Certo, anche questi sofisticati investitori hanno a volte perso un po' dei loro capitali nelle operazioni. Ma ben poca cosa rispetto ai danni provocati ai dipendenti che rimangono senza lavoro. A far scattare le loro scommesse era stata infatti anzitutto l'avidità di deal che promettevano lauti e facili guadagni, in commissioni e altri rendimenti, contando su un clima roseo sui mercati e nell'economia che avrebbe neutralizzato il rischio. Peccato che questi geni di Wall Street questa volta abbiano azzeccato ben poco: sono stati “traditi” dalla grande crisi finanziaria del 2008 e dall'avanzata del digitale. Non esattamente imprevedibili.
Guardiamole più da vicino queste operazioni rivelatesi a conti fatti catastrofiche: Kkr, Bain e Vornado avevano realizzato il leveraged buyout di Toys “R” Us nel 2005, per 6,6 miliardi di dollari ben 5,3 dei quali pagati con debito. Questo ha lasciato un conto annuale da 400 milioni sul groppone dell'azienda. E drenato risorse dalla necessità di far scattare piani - rilanci dei negozi e strategia online - per rispondere alla concorrenza nei giocatoli da nuovi leader quali Amazon come anche Wal-Mart. Che il fallimento non fosse necessario lo rivelano i numeri stessi del bilancio: è vero che le vendite del gruppo sono calate, ma resta tutt'altro che irrilevante. Detiene ancora una fetta straordinaria del 17% del mercato nazionale, pari a oltre 20 miliardi. Un fatto che minaccia oggi di causare danni irreparabili anche all'ecosistema del settore, a molte aziende produttrici di giocattoli grandi e piccole, queste ultime che trovavano spazio sugli scaffali come non trovano su Internet e che potrebbero chiudere a loro volta i battenti.

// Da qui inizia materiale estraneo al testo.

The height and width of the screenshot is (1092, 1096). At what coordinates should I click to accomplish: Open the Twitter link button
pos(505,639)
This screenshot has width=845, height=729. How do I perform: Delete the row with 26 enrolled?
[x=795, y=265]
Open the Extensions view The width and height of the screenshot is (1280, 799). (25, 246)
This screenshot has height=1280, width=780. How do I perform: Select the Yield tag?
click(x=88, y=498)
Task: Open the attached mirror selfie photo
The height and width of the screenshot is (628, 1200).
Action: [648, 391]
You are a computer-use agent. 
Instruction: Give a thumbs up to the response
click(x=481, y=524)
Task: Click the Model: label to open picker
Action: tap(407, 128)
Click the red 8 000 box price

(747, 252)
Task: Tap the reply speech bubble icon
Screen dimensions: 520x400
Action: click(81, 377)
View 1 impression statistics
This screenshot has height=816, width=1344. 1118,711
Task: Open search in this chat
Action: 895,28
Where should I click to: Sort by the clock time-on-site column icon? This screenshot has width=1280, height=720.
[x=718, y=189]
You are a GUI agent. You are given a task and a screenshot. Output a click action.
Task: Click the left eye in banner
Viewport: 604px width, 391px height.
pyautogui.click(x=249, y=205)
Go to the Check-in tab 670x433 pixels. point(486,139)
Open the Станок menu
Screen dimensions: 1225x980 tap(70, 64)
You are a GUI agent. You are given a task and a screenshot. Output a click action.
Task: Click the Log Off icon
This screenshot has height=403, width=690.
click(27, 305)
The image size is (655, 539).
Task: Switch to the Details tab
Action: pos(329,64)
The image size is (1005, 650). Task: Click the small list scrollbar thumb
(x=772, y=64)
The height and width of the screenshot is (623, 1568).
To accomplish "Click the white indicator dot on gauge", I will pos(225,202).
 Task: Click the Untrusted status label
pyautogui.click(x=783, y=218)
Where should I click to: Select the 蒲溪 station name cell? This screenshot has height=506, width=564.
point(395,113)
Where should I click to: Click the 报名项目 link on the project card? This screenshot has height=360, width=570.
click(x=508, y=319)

Ed ecco la vicenda non troppo diversa - di IHeartMedia, guidata da una vecchia conoscenza degli albori di Internet, Bob Pittman ex Aol. Qui il leveraged buyout guidato ancora da Bain e da Thomas Lee era scattato nel 2008 caricando sull'azienda un bagaglio di ben 20 miliardi di debito. Ben 8,4 miliardi di questo debito scade nel 2019. Ogni anno il servizio di questo fardello costa 1,4 miliardi. Cifre che parlano da sole: impossibili da gestire, nonostante i passi avanti in realtà compiuti dal gruppo nel ridurre i costi e verso le nuove frontiere dello streaming. Anche qui la sfida digitale, oltretutto, c'è ma è men che letale da sola: ben 265 milioni di americani si sintonizzano almeno una volta al mese su stazioni del gruppo. L'amministrazione controllata è adesso arrivata assieme a un accordo con i creditori che dovrebbe dimezzare quel debito oppressivo, ma lascia preludere dolorose ristrutturazioni e un'incerta cessione del controllo al gigante mediatico Liberty Media.